AIM OF THE TASK:
The data below holds a line containing "The width and height of the screenshot is (638, 364)." and a line containing "Click the contact"; please quote exactly those two lines and every line between them, and nothing else.
---------- PROVIDED INFORMATION ----------
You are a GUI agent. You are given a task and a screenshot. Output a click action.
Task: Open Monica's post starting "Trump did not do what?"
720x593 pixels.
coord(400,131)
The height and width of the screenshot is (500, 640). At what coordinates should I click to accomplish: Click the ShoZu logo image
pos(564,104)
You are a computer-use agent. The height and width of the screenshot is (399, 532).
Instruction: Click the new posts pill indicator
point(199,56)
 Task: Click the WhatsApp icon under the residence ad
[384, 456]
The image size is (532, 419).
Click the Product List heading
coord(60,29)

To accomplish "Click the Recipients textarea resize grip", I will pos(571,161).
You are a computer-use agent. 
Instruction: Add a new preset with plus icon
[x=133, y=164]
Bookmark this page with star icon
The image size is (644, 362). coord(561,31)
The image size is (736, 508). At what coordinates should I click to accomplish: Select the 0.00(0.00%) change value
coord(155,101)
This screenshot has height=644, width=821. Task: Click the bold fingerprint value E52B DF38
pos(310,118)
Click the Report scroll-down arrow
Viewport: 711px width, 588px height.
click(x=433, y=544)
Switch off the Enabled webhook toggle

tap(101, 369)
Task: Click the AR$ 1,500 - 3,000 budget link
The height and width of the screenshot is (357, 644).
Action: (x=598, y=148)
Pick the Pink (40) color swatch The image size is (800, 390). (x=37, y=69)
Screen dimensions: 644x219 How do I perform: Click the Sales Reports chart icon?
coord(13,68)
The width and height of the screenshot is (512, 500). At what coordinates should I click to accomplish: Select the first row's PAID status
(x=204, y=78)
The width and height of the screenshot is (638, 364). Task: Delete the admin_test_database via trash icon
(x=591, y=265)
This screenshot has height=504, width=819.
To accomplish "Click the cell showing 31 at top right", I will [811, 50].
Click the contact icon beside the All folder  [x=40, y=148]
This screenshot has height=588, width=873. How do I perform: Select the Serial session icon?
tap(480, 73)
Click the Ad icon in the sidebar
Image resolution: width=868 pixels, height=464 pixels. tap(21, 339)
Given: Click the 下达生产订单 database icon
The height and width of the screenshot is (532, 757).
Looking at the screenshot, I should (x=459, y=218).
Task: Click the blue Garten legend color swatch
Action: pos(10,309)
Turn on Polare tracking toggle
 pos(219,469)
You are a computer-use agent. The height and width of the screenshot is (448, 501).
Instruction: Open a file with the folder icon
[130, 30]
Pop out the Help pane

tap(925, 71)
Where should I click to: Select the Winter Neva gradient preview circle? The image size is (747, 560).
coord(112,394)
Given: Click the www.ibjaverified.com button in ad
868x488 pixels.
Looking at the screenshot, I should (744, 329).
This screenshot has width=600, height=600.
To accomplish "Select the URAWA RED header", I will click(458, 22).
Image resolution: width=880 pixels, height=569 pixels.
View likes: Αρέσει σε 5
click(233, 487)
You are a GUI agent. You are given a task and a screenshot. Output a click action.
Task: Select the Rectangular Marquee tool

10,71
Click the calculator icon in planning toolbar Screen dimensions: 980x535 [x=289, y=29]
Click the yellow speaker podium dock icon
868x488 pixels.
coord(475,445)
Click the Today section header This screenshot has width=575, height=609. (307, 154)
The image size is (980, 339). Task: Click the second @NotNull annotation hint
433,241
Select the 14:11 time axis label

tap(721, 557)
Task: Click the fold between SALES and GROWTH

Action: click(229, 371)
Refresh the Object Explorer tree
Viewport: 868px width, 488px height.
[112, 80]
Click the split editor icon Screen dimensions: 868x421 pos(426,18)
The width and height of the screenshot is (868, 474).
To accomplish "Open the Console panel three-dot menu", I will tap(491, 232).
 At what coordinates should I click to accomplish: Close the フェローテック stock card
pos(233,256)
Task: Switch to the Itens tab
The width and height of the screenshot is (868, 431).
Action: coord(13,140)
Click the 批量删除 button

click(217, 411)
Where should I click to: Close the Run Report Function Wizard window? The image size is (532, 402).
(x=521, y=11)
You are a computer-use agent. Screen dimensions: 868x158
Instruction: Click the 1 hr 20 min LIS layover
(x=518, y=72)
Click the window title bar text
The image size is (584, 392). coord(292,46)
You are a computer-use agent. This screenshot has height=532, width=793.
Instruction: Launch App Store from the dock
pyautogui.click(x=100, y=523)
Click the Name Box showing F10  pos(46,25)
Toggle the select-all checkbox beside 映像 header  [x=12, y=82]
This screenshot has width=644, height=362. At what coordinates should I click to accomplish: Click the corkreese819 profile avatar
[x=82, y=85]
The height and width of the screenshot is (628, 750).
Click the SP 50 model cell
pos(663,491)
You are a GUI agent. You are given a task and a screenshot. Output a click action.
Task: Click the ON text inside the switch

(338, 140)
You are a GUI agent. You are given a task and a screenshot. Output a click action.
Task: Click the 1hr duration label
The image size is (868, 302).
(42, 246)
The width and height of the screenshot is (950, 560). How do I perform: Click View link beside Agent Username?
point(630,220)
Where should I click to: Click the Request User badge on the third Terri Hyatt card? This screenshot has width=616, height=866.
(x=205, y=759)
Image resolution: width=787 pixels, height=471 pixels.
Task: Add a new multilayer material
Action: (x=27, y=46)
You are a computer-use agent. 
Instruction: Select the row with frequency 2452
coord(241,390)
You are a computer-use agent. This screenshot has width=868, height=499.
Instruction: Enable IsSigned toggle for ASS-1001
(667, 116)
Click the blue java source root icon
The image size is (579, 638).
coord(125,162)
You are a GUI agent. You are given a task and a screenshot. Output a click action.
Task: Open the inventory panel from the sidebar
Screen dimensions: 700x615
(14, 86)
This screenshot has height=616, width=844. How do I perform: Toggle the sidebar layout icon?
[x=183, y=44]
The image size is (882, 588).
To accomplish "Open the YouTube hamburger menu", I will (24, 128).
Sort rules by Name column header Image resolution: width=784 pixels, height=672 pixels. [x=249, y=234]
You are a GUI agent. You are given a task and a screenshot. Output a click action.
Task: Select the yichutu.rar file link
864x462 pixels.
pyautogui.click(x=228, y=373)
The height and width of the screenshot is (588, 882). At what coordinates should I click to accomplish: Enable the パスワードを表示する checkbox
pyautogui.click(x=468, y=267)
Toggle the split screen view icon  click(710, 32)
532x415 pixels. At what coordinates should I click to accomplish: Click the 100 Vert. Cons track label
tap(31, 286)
----------
WRITTEN SOLUTION:
The width and height of the screenshot is (638, 364). Task: Delete the admin_test_database via trash icon
(x=591, y=265)
This screenshot has height=504, width=819.
To accomplish "Click the cell showing 31 at top right", I will [811, 50].
Click the contact icon beside the All folder  [x=40, y=148]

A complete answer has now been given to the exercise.